Radar · 06/07/2026 · survenu le 02/07/2026 · business

Zuckerberg l'ammette: gli agenti vanno più lentamente del previsto

Mark Zuckerberg ha dichiarato pubblicamente che lo sviluppo di agenti AI in Meta procede più lentamente delle previsioni iniziali. L’ammissione proviene da uno dei laboratori che ha investito maggiormente sull’agenticità, e conferma ciò che molti sviluppatori osservano sul campo: far funzionare bene un agente su compiti reali è più difficile di quanto lascino intendere le demo.

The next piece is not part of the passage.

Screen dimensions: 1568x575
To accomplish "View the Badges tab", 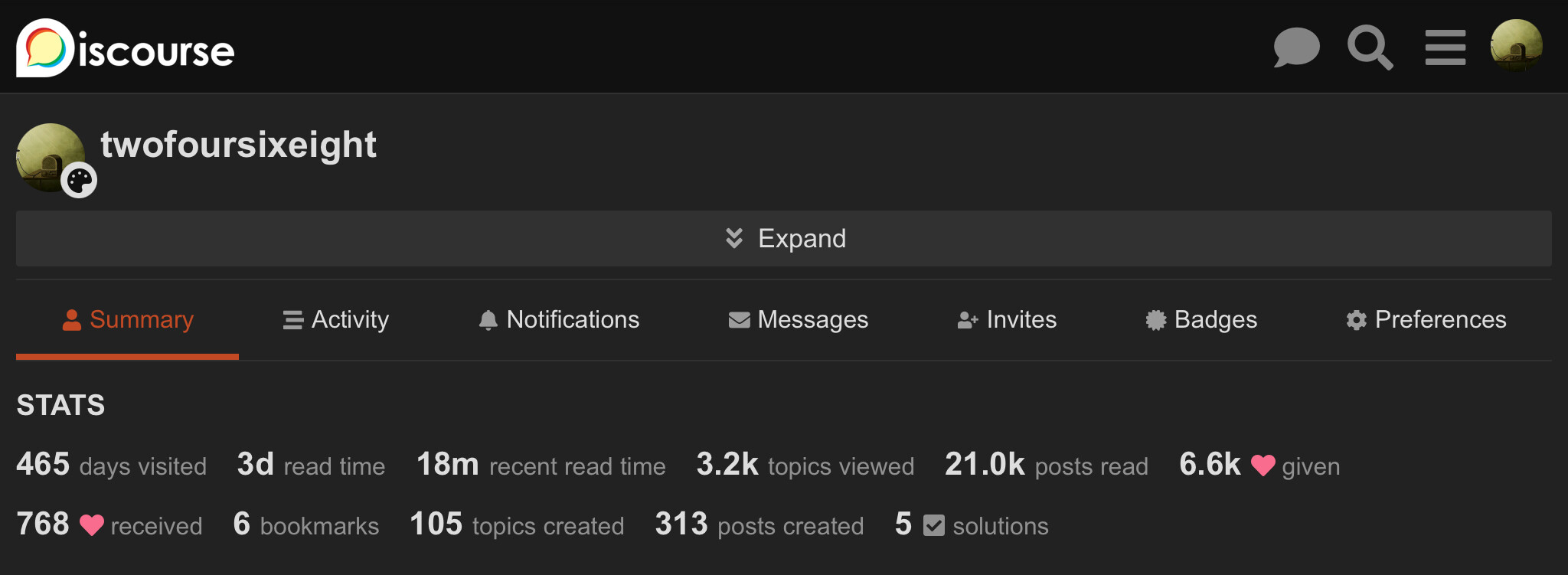I will (1201, 320).
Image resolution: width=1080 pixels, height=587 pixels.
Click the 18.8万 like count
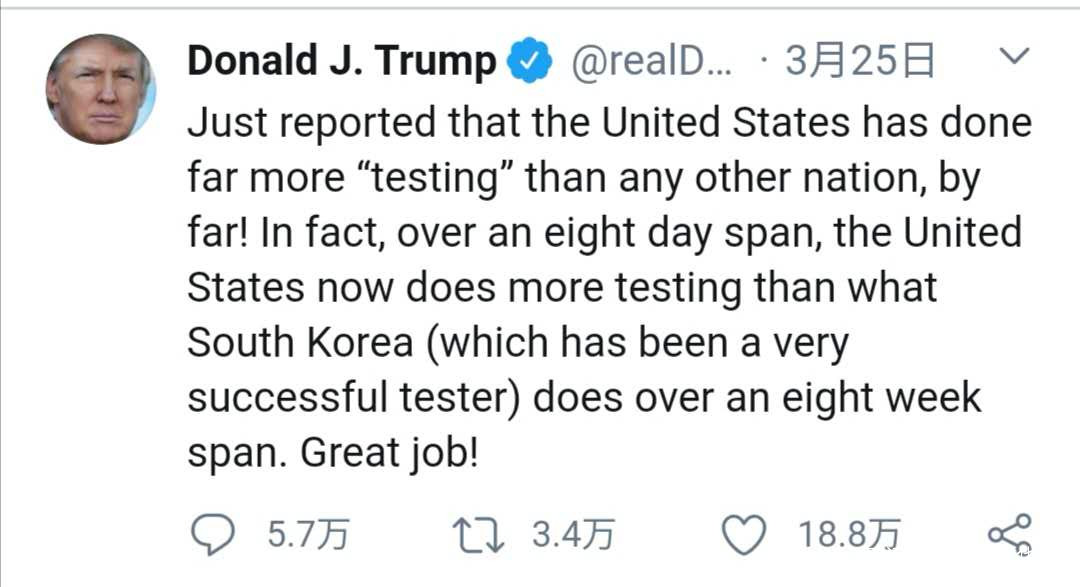[849, 535]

Perché ti interessa. Se stai costruendo workflow con agenti, questa dichiarazione ti comunica due cose. Primo: i limiti che incontri (agenti che si bloccano, che perdono il filo conduttore, che hanno bisogno di supervisione) non sono colpa tua o della tua configurazione. Sono limiti della tecnologia attuale, anche per chi dispone di più risorse. Secondo: l’agenticità funziona meglio quando la manieni su compiti piccoli e ben definiti, con un controllo umano stretto. Non aspettarti che un agente sostituisca ore di lavoro autonomo: usalo per automatizzare singoli passaggi ripetitivi, e mantieni il resto sotto la tua supervisione.

Se lavori con agenti, progetta workflow che prevedano già un intervento umano nei punti critici. L’architettura conta più della potenza del modello: meglio una catena semplice che funziona rispetto a un sistema complesso che si blocca.